- **What the exercise asks**
Tally the lines of the listing that contain the word "computer", then give the total and nothing else.

- **Data for the task**

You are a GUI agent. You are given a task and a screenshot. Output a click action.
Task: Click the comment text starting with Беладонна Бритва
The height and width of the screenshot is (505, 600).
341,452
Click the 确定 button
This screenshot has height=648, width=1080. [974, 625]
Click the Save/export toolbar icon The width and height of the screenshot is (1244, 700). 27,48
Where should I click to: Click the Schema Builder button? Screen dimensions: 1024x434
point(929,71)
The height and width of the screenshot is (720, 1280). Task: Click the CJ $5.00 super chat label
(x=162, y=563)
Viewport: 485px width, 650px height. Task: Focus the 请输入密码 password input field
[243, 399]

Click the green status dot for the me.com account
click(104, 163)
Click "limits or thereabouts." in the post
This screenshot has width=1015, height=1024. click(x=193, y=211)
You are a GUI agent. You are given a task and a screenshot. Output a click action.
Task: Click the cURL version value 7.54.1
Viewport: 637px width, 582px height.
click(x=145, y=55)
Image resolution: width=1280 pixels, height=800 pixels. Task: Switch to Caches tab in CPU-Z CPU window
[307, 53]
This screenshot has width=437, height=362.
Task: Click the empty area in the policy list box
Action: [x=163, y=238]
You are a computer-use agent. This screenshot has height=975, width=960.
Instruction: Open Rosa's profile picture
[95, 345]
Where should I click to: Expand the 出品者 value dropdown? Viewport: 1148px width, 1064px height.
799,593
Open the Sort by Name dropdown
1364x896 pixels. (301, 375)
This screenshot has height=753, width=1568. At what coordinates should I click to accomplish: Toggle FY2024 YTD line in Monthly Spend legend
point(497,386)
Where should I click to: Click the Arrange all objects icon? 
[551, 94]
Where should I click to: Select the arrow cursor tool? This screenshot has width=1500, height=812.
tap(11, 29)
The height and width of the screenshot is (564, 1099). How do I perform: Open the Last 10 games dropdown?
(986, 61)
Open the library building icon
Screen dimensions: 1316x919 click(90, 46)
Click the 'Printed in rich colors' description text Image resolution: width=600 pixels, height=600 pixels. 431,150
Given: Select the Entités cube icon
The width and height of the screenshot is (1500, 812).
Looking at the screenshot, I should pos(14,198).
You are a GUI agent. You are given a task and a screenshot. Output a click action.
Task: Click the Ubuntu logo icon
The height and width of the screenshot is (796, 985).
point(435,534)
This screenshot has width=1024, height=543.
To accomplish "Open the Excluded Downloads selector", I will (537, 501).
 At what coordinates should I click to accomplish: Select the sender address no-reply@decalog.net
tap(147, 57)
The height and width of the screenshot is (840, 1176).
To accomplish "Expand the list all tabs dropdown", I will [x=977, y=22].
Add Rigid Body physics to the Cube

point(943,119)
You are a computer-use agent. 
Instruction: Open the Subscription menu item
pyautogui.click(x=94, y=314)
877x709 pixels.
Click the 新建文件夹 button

- **Result of this task**
2